There also was an obvious lack of air-conditioning, which the Garg couple said was one of the reasons why their grandson lost interest. They also were dismayed that photographs and documents were not framed, making them “vulnerable to the elements”.
But, Brijmohan does not think a prime ministers’ museum beside Nehru’s is a crime — in fact, he believes that others “who had sacrificed their lives for the country should be projected”, and not just one man.
To pay true homage to our history, he says, the fight for independence and the consequent partition must be well recorded. “I still remember how trains coming into Old Delhi would have dead bodies lying in them”. He believed it a good thing to revisit all crannies of the past.
Perhaps his wishes will come true in the “grand” new museum, complete with modern facilities.
Three younger individuals preparing for their civil services exams, and discussing history animatedly, had varying opinions of the museum itself.
Maneesh thought that having Gandhi on the same floor was an insult to both Gandhi and Nehru. His friend Garima countered that by saying the fight for independence would scarcely be possible without the mention of the former. Anirudh agreed that the curation of the space was not exemplary and perhaps a new plan would bring in the much-needed cohesiveness.
In fact, the new plans aim to have an even deeper structuring of the relationship between the two with a section titled “Beginning relation of ‘father’ and ‘son’” and interestingly enough, sections marked as “Differences” (technology, village, self-reliance and crafts) and then under “Unity” (Ahimsa, unity of India, coexistence, freedom of belief).

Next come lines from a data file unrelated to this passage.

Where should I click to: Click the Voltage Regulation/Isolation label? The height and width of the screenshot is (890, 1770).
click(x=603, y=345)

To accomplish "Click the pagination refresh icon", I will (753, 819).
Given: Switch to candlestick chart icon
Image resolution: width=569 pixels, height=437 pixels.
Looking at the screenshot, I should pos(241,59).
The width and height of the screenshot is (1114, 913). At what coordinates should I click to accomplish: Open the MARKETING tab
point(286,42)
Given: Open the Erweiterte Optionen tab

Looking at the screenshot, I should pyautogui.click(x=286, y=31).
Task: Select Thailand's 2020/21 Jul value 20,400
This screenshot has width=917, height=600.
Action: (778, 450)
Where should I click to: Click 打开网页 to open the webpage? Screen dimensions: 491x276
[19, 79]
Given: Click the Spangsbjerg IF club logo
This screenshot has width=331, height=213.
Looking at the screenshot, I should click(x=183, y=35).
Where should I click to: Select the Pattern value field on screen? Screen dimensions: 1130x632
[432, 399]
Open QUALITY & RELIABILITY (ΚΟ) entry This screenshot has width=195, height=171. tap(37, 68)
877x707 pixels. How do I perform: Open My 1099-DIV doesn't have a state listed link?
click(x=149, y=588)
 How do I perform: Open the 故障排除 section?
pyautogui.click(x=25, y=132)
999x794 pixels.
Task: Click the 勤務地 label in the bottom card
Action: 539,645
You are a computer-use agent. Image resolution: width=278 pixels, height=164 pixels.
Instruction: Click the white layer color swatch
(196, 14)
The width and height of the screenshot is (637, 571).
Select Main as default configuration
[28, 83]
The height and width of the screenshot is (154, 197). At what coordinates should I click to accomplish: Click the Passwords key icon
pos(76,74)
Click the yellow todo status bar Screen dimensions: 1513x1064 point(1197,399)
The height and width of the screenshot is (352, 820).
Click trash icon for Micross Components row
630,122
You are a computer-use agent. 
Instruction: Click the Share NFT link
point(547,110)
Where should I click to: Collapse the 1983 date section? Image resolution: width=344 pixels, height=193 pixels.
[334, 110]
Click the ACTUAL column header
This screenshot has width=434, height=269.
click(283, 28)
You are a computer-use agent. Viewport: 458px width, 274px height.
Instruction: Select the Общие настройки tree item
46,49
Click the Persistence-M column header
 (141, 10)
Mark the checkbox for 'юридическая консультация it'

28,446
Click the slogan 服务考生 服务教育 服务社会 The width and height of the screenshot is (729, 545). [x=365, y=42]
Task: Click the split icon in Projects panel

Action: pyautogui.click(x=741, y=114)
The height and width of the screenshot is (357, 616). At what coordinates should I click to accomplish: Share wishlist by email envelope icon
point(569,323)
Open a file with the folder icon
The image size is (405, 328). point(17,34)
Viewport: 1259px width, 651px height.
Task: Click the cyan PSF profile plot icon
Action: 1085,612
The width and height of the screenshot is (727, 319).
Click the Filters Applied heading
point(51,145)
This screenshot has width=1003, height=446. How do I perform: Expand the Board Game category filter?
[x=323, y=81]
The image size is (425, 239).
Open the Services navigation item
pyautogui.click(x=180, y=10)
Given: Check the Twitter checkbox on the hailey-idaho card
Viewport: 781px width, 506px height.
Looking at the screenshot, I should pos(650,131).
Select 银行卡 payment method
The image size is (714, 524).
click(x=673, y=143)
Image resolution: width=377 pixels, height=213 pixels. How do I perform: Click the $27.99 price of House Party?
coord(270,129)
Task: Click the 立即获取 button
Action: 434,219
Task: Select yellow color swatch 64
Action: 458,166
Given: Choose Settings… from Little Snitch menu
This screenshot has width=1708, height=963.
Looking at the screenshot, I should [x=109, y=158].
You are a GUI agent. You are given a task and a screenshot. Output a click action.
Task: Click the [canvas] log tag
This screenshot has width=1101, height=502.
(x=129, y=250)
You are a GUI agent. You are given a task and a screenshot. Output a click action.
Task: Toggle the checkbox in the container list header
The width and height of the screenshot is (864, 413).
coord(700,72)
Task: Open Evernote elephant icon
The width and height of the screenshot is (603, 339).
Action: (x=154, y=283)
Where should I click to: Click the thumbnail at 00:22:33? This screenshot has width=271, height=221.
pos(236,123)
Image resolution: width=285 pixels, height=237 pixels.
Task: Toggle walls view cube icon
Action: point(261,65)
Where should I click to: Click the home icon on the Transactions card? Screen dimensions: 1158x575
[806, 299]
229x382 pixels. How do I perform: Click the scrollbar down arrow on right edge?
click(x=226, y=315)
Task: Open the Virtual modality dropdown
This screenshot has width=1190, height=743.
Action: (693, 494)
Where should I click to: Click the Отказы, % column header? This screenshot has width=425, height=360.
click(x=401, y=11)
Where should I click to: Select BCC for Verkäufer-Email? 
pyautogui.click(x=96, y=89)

A section is being added under the title ‘Impact of Gandhiji’ showing handicrafts, rural community work, ‘Buddha as heritage’. Such displays in a space marked for Nehru will certainly raise eyebrows.
Moreover, will the PMs’ museum take away the grandeur of this one? Even if it doesn’t, exhibitions without the backing of newer, more interactive techniques, will render it less attractive than one built with modern capabilities. As per PM Modi’s promise, it will be a “grand” one.
As of now, visitors still feel Nehru Memorial Museum is an important place to visit and people still flock with their children to see history in a tangible personal space.